Mulder é um foragido, Scully tem um
trabalho regular como médica num hospital. E a união dos dois ganhou outra
conotação: não mais um time para solucionar casos bizarros e fazer frente a
manobras nefastas do poder, mas um casal de outcasts que só tem um ao
outro no mundo. Aliados não só pelas circunstâncias, como por sua relação
essencialmente polarizada, os dois atravessaram juntos um processo de
afastamento gradual de sua inserção na sociedade, do qual este filme é o
testemunho final. Do seio da oficialidade, o FBI, para uma casa isolada no meio
do nada. Esta condição de “pária” dos personagens, para a qual Scully terminou
sendo tragada por Mulder, é um dos eixos centrais de Arquivo-X: Eu Quero
Acreditar. Seja pela lembrança da eterna impopularidade de Mulder quando
era agente, seja pelo embate de Scully com os padres, colegas e superiores no
hospital onde trabalha. E isto é construído não apenas nos diálogos, mas,
principalmente, numa cuidadosa orquestração de olhares: são as trocas de
olhares que fazem de Scully uma profissional indesejada no hospital, e as
miradas nada calorosas que ambos recebem ao atravessarem os corredores do FBI
que demonstram o quanto os dois são corpos estranhos naquele ambiente.

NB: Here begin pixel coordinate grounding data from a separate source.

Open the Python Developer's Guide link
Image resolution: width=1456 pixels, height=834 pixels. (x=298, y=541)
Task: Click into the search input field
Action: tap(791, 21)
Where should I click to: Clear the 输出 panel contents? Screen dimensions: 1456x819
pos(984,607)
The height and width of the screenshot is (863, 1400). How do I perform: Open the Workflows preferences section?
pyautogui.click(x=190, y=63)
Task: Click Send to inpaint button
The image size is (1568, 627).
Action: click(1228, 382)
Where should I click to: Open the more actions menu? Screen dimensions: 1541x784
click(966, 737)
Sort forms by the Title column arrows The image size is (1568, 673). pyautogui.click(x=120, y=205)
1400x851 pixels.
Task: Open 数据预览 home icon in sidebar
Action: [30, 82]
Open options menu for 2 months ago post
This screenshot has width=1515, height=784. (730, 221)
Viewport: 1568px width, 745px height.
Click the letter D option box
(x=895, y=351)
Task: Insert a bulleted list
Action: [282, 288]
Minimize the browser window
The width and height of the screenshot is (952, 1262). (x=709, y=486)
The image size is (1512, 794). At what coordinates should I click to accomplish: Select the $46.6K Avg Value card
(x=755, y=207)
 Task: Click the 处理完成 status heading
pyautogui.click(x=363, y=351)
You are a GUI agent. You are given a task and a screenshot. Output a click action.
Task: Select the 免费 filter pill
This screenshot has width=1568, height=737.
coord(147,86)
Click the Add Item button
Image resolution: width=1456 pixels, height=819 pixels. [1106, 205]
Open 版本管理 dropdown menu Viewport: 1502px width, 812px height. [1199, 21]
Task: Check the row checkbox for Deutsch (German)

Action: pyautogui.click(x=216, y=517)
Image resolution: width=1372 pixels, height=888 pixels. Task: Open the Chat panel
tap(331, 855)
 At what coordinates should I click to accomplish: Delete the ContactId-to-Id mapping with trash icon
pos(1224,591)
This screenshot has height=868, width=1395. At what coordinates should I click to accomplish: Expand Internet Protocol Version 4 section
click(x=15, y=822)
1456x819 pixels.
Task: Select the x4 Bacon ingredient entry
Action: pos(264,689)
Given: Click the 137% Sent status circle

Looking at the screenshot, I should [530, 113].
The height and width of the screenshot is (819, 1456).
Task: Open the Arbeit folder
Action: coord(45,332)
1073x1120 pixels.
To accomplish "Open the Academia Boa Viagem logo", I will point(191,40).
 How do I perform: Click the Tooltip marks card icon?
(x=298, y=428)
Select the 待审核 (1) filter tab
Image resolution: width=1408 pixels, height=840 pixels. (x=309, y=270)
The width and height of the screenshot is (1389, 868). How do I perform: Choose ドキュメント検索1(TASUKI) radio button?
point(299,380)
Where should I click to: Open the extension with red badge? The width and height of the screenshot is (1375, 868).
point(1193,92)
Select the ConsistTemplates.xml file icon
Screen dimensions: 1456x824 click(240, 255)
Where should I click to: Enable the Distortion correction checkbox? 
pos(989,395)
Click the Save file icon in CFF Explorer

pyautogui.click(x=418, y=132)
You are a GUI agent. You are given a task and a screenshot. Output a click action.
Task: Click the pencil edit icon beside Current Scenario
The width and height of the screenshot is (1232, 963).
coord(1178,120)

Estranhos não somente por incompatibilidade.
Como a excelente piadinha com a foto de George W. Bush na parede denota, os
tempos mudaram. A América já não é a mesma, e talvez realmente não haja mais
espaço para ousadias e posturas desafiadoras – porque, afinal, a lógica do
equilíbrio entre poder e oposição foi substituída pela lógica do pensamento
único. E, com isso, algo certamente se perdeu. À preocupação de Mulder com sua remota
incriminação pelo FBI, uma vez que ele saiu da toca, a agente Whitney responde:
“o passado é o passado”. O passado, no entanto, sempre foi vital para os
personagens de Chris Carter. E, por sobre o hiato de história que configura Arquivo-X:
Eu Quero Acreditar, este passado se faz absolutamente presente, colocando
Mulder e Scully diante de seus fantasmas pessoais e do peso (oculto) de tudo que
eles viveram.
Por isso a questão da crença mais uma
vez, já que ela é origem e fim. Para reencontrar estes personagens, é
necessário situá-los em relação à sua força vital. O roteiro os coloca, então,
cada qual do seu lado, frente às suas próprias convicções. Graças ao
pseudo-vidente, Mulder vê-se confrontado à sua questionável obsessão por
eventos fora do normal, gerada pela perda traumática da irmã; por conta do
menino com uma doença terminal, Scully depara-se com sua crise interior entre a
fé em Deus e na Ciência. Estes dilemas em paralelo é aquilo que anima a relação
entre os dois – baseada no binômio aproximação-afastamento – e o que, por fim,
transforma a questão da crença numa questão de confiança mútua. Entre o padre
degenerado que enxerga além dos olhos e o padre exemplar que não vê nada além
de doutrinas sem alma, Mulder e Scully reafirmam a fé um no outro.
Mas talvez o mais fascinante de Arquivo-X:
Eu Quero Acreditar seja o fato de que Chris Carter efetua um resgate
propriamente dito, recolocando as coisas em seu lugar inicial. Como que “liberado”
do esforço de tudo conectar, ele reencontra uma leveza reconfortante, tornando tudo
um tanto despretensioso. Estão lá, em admirável equilíbrio, o enredo meio B,
com suas doses de gore, as provocações políticas, os temas existenciais,
e, sobretudo, o irresistível bom humor. A trama apresenta-se antes de tudo como
dado agregador, uma vez que o que importa de fato é a força que une seus
personagens e o que se passa entre eles. E se, por um lado, Arquivo-X: Eu
Quero Acreditar está carrega uma boa dose de nostalgia, por outro ele tem
um caráter libertador: ao final, para “livrar” Mulder e Scully da escuridão dos
homens e do desconhecido – do mistério de tudo que há entre o céu e a terra que
os assombra –, a câmera se afasta progressivamente da neve que toma conta da
paisagem do filme, indo encontrá-los no meio de um mar ensolarado paradisíaco.